Por outro lado o aparecimento de novas tendências na área de SAÚDE, dentre as quais a desospitalização – encaminhando o atendimento para as residências -, a utilização de terapias alternativas entre outras, vêm ampliando o campo de atuação para o TÉCNICO EM ENFERMAGEM.

Uma análise mais aprofundada desse panorama aponta para a necessidade de investimento na redefinição dos perfis dos trabalhadores de SAÚDE, o que justifica a reformulação do plano de curso da habilitação de TÉCNICO EM ENFERMAGEM, proposto pelo Centro Paula Souza.


1.2 Objetivos

  • Formar Técnicos e Auxiliares de Enfermagem capazes de atuar como agentes na promoção da saúde, na prevenção das doenças e na recuperação dos que adoecem, visando à integralidade do ser humano;
  • Possibilitar o desenvolvimento de competências que permitam ao aluno exercer a sua cidadania ativa, de forma solidária, no exercício das funções de Técnico em Enfermagem e Auxiliar de Enfermagem;
  • Levar o futuro profissional a colocar em suas ações a ciência, a tecnologia e a ética a serviço da vida;
  • Integrar o futuro Técnico e Auxiliar de Enfermagem com o mercado de trabalho por meio da convivência com o meio profissional.

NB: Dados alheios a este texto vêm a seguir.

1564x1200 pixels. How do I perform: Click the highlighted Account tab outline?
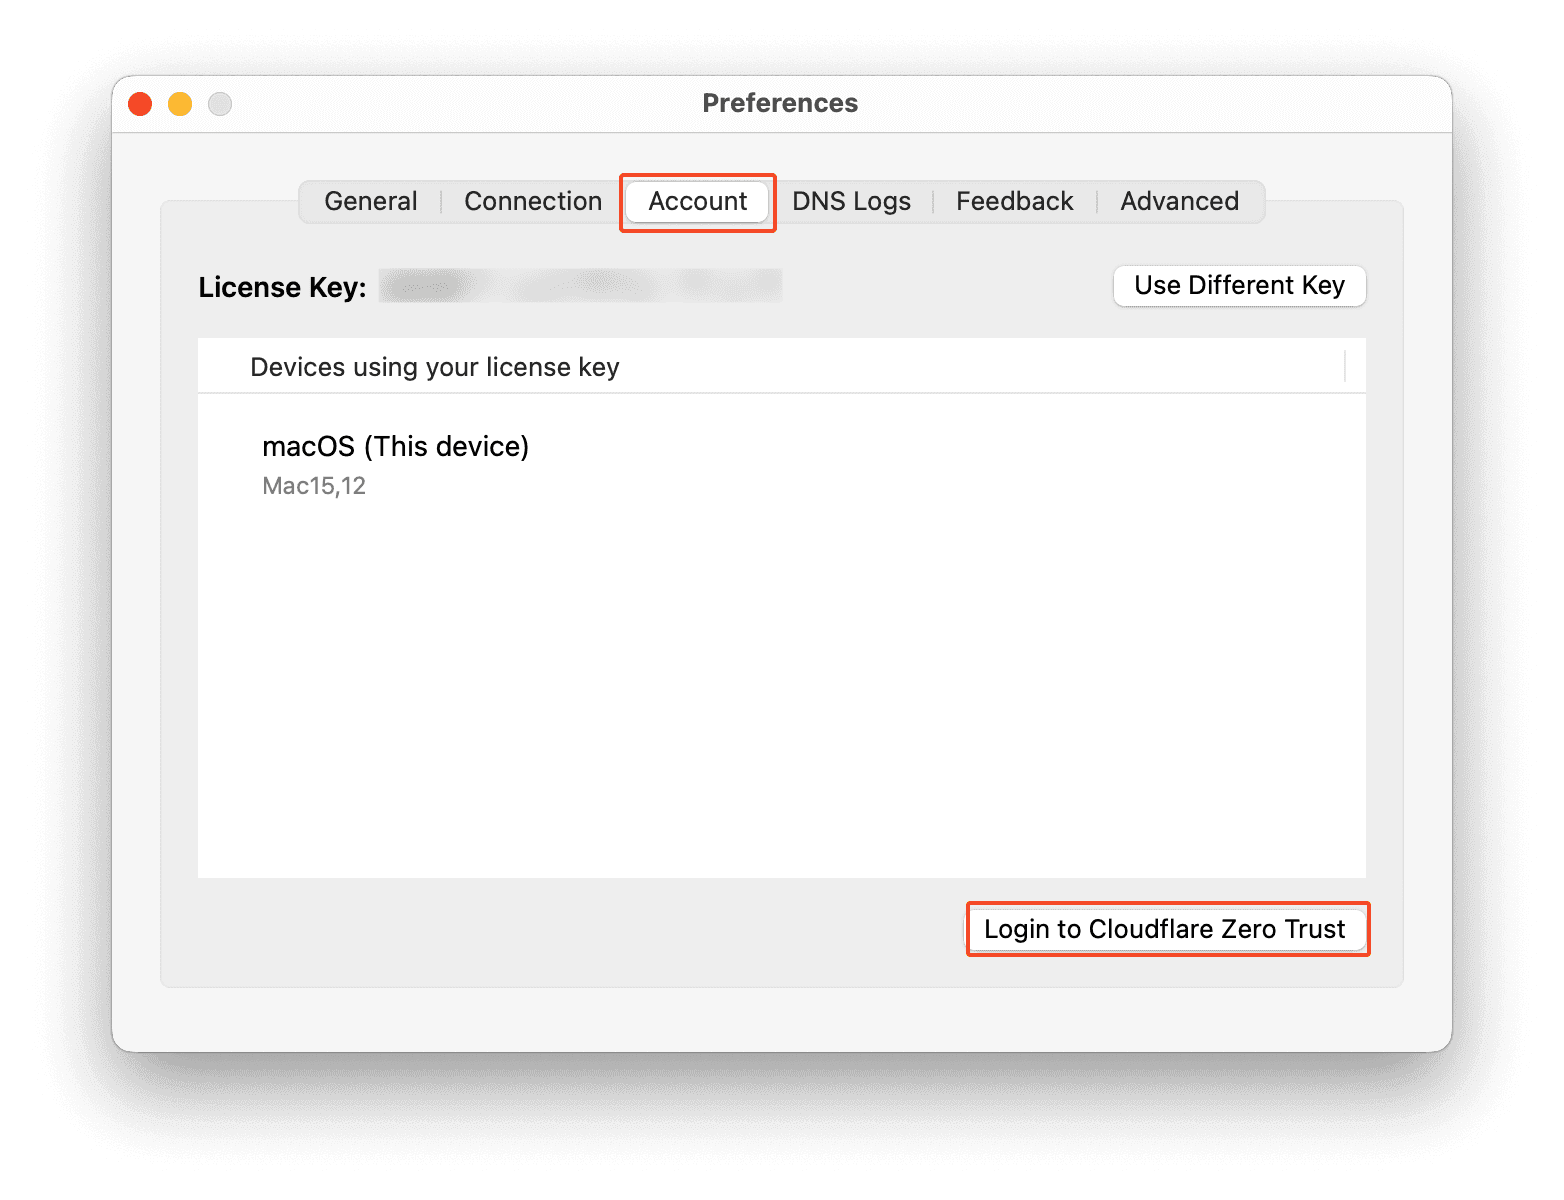[697, 201]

1.3 Perfil Profissional de Conclusão

Habilitação Profissional Técnica de Nível Médio de TÉCNICO EM ENFERMAGEM

O TÉCNICO EM ENFERMAGEM é o profissional que atua na promoção, na prevenção, recuperação e na reabilitação dos processos saúde-doença. Colabora com o atendimento das necessidades de saúde dos pacientes e comunidade, em todas as faixas etárias. Desenvolve ações de educação para o autocuidado, bem como de segurança no trabalho e de biossegurança nas ações de enfermagem. Promove ações de orientação e preparo do paciente/cliente para exames. Executa técnicas de mensuração antropométrica e sinais vitais. Realiza procedimentos e cuidados de enfermagem nos períodos pré, trans e pós-operatórios. Realiza procedimentos técnicos de curativos, injeções parenterais, vacinação, nebulização, banho de leito, dentre outros.

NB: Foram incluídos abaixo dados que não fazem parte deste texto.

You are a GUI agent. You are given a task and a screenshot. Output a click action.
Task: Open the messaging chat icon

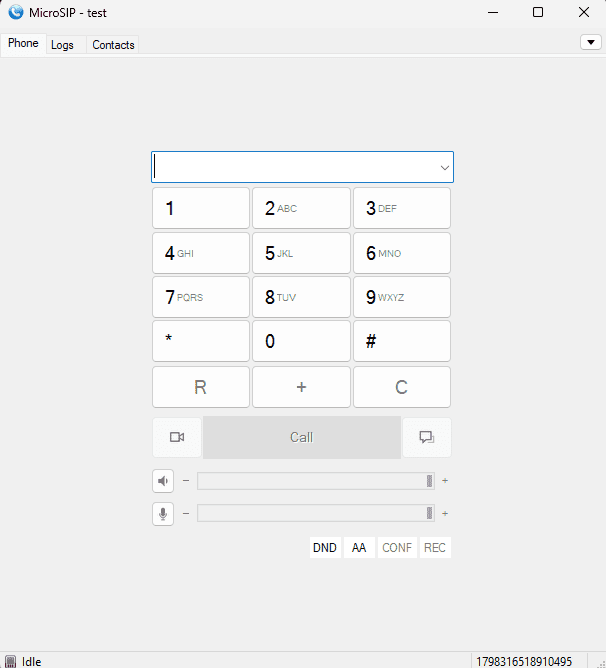pos(426,437)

1.4 Organização Curricular
1.4.1. Estrutura Modular
O currículo foi organizado de modo a garantir o que determina Resolução CNE/CEB 04/99 atualizada pela Resolução CNE/CEB nº 01/2005, o Parecer CNE/CEB nº 11/2008, a Resolução CNE/CEB nº 03/2008 a Deliberação CEE nº 79/2008 e as Indicações CEE nº 8/2000 e 80/2008, assim como as competências profissionais que foram identificadas pelo CEETEPS, com a participação da comunidade escolar.

O curso de TÉCNICO EM ENFERMAGEM acha-se estruturado em quatro módulos sequenciais, articulados, com carga horária para o período diurno de 1960 horas, das quais 653 horas serão de estágio supervisionado; para o período noturno a carga horária é de 1901 horas, das quais 653 horas serão de estágio supervisionado.

Módulos, importante instrumento de flexibilização e abertura curricular, permitem a construção de uma estrutura que possibilita o desenvolvimento de um conjunto de competências significativas, e que articulados, conduzem à obtenção de certificações profissionais.

O CEETEPS, através da Coordenadoria de Ensino Técnico, organizou a estrutura curricular dos cursos técnicos, em módulos, a partir da definição de perfis profissionais de conclusão, elaborados com a participação de Coordenadores de Área, Docentes, após consultas ao mercado de trabalho.

Foram utilizados os seguintes critérios na organização dos módulos:

  • identificação de perfis de conclusão de cada módulo e da habilitação;
  • identificação das competências correspondentes, tendo como parâmetro o Catálogo Nacional de Cursos Técnicos, Eixo Tecnológico Ambiente, Saúde e Segurança e a legislação específica que regulamenta o Curso de Técnico em Enfermagem;
  • organização dos processos de ensino e aprendizagem.